C’est bien l’intelligence humaine qui est le moteur de la transformation digitale des organisations. Dans ce cadre, le binôme dirigeant/directeur informatique, ce dernier étant voué à devenir un véritable leader, a une place centrale à jouer. Les explications de Jean-François Prince qui dirige la société de coaching et de conseil Cristalway.
La transformation numérique des entreprises ne risque-t-elle pas de marginaliser la place de l’être humain au sein des organisations ?
Je suis convaincu du contraire. L’humain est au centre de ce processus de transformation. Il est assez facile de mettre en place des solutions technologiques. Il est beaucoup plus difficile de faire changer les hommes. On parle beaucoup d’agilité dans le domaine de la transformation numérique. Créer des process agiles, ce n’est pas compliqué. Faire en sorte que les hommes changent leur manière de travailler, arrêtent de privilégier des postures de contrôle, et acceptent de plancher sur des solutions rapides, qui ne soient pas totalement parfaites, est un tout autre défi. Dans cet ensemble, les DSI/CTO occupent une place centrale. Il s’agit d’amener ces experts à devenir de véritables leaders, présents dans le cadre d’un comité de direction ou d’une direction générale, et porteurs d’une véritable stratégie pour l’entreprise. En somme, il faut qu’ils deviennent des décideurs.
Comment fait-on concrètement pour aider un expert à devenir un leader ?

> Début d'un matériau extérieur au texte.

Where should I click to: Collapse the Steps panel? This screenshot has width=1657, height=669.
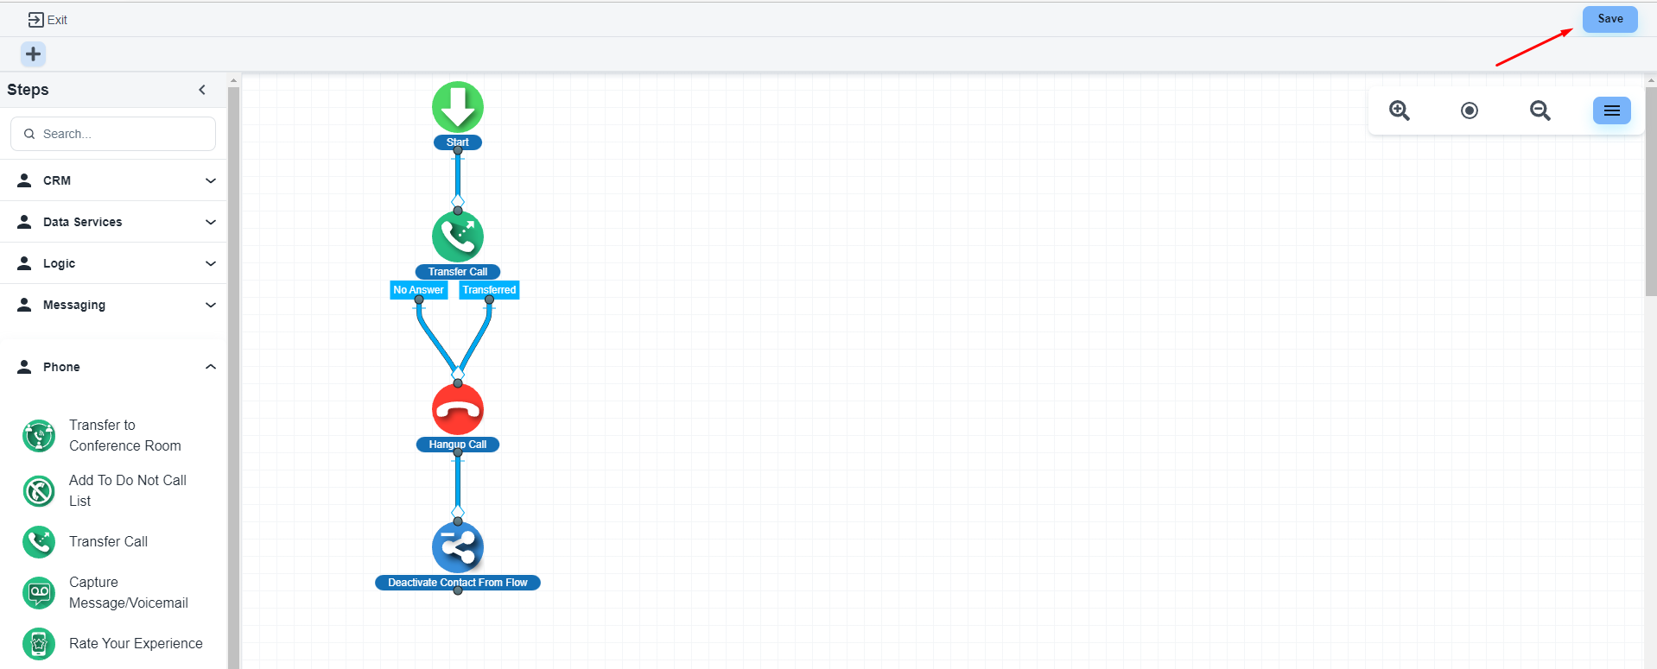coord(202,90)
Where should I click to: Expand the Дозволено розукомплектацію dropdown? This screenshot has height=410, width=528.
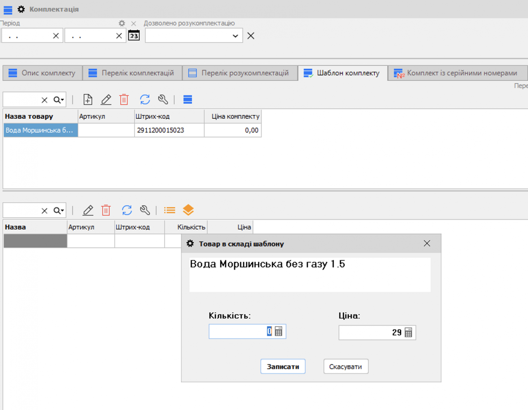click(235, 36)
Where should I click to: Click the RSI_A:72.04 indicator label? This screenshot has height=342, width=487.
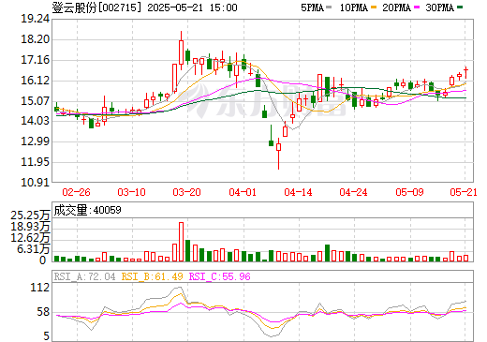pos(84,276)
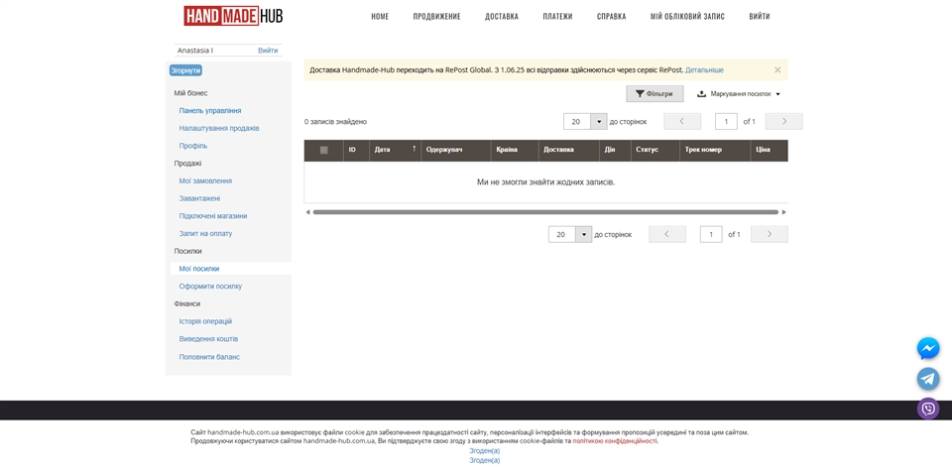952x470 pixels.
Task: Open bottom per-page count dropdown
Action: (x=584, y=234)
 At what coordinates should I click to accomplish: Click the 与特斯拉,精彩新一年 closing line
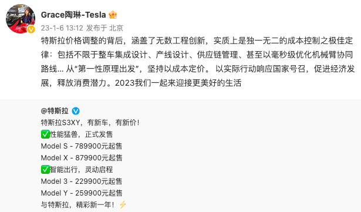[x=77, y=204]
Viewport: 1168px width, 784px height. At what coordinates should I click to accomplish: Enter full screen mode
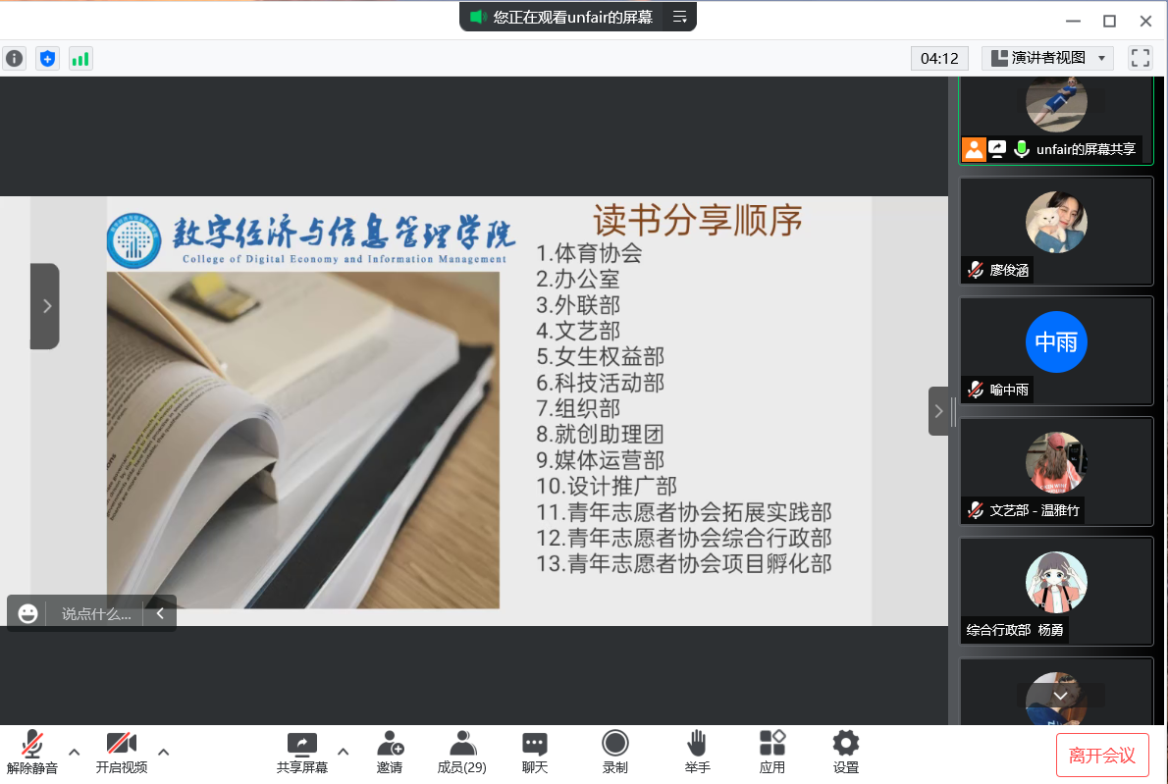[1140, 58]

Il faut déjà poser un premier principe. Il ne s’agit pas d’un domaine binaire, où tout est soit blanc, soit noir. Le leader possède une expertise qu’il ne s’agit pas de renier. Son expertise est aussi sa légitimité. En revanche, le chemin qu’il doit prendre est de donner sa confiance à d’autres experts pour pouvoir affirmer de manière toujours croissante sa position de stratège. Voilà pour la première étape. Ensuite, il doit être capable d’endosser un costume de patron afin de pouvoir dialoguer avec les dirigeants de son entreprise concernant les sujets de transformation et oser prendre des décisions. Pour y parvenir, cela prend généralement un peu temps et dépend de la maturité des personnes. Il faut leur apprendre à grandir avec leur entreprise, en particulier s’ils travaillent pour une start-up ou une scale-up. Enfin, l’un des derniers aspects pour devenir un leader réside dans la question de l’intelligence émotionnelle. Il faut être capable d’être à l’écoute d’une équipe et d’œuvrer positivement pour sa cohésion. Il faut donc développer les soft skills afin que le leader soit reconnu dans son rôle. J’ajoute que le développement du télétravail, crise sanitaire oblige, exacerbe l’ensemble de ces aspects, avec de nombreuses équipes informatiques qui travaillent totalement à distance.
Ce passage guidé d’expert à leader est-il toujours couronné de succès ?
Non pas toujours, il faut avoir l’honnêteté de le reconnaître. Tout le monde n’est pas voué à devenir un patron. Récemment encore, dans le cadre d’une mission, il a bien fallu acter qu’une certaine personne, excellent expert, n’avait pas sa place en tant que leader à un comité de direction.
Peut-on multiplier les leaders au sein d’une entreprise sans pour autant bousculer l’ego du (des) dirigeant (s) ?
Effectivement, il peut se poser des sujets liés à l’ego. Cela est d’autant plus vrai s’il s’agit d’un dirigeant qui ne comprend pas grand-chose à la question de la transformation numérique. Ce dernier va alors avoir souvent tendance à prendre des décisions à la place de son directeur informatique, ne pas être à l’écoute de ce dernier, et rechigner à lui laisser la place nécessaire pour qu’il puisse s’affirmer. C’est pourquoi, dans le cadre de mes activités, je suis particulièrement attentif à cette question du binôme dirigeant/directeur informatique et de leur relation. C’est quand tous les deux travaillent dans la même direction parce qu’ils portent une vision commune, et sont capables de se comprendre parce qu’ils partagent les mêmes valeurs, que l’entreprise ressort gagnante. Là, se trouve la clé du succès.